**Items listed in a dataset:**
****************
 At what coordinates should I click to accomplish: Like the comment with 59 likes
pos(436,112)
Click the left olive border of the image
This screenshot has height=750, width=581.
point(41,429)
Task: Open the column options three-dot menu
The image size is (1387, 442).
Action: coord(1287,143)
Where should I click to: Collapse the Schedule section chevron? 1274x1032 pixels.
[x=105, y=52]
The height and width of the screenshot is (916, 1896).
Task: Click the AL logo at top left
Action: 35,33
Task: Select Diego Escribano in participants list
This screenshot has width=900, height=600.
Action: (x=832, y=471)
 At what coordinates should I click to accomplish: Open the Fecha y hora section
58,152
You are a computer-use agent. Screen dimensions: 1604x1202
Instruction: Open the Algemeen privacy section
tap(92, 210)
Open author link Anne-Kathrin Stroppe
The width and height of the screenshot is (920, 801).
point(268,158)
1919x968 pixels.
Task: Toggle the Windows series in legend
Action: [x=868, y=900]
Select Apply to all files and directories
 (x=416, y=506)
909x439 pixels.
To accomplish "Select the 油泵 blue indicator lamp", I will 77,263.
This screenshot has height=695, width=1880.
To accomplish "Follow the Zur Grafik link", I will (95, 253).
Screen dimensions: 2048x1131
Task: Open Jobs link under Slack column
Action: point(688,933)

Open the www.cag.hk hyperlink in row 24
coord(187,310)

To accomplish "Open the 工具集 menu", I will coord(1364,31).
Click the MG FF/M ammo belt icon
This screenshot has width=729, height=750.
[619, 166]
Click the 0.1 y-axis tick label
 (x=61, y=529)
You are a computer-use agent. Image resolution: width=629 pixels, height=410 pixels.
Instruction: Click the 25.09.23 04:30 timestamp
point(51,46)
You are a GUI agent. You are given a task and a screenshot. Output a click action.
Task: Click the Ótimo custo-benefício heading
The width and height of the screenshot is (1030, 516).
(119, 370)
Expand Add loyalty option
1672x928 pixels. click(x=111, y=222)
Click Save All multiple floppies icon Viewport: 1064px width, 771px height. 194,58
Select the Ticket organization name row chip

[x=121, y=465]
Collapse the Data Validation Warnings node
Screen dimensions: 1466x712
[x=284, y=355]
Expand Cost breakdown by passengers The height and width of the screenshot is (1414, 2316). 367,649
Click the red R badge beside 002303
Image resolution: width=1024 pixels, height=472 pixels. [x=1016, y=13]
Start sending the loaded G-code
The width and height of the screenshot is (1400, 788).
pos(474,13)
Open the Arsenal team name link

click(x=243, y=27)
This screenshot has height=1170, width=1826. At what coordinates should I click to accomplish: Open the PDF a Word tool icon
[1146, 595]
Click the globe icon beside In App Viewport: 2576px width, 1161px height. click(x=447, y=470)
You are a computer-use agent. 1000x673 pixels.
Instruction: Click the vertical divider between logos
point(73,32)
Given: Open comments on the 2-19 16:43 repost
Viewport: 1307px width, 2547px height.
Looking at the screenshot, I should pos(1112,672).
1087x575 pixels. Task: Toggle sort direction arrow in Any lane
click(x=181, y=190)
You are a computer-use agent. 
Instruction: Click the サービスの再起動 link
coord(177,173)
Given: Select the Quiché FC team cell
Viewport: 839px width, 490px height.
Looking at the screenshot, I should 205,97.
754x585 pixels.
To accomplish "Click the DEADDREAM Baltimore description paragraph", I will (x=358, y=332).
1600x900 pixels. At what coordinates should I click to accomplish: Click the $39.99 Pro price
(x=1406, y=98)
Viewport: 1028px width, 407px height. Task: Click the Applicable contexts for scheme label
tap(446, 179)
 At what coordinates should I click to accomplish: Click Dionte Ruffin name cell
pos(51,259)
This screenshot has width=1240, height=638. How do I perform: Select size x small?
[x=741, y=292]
****************
**What the task asks:** Scan the entries above for the word "agent". Report the lines that hold it.

**Answer section:**
You are a computer-use agent. Screen dimensions: 1604x1202
You are a computer-use agent. Image resolution: width=629 pixels, height=410 pixels.
You are a GUI agent. You are given a task and a screenshot. Output a click action.
You are a computer-use agent. 1000x673 pixels.
You are a computer-use agent. 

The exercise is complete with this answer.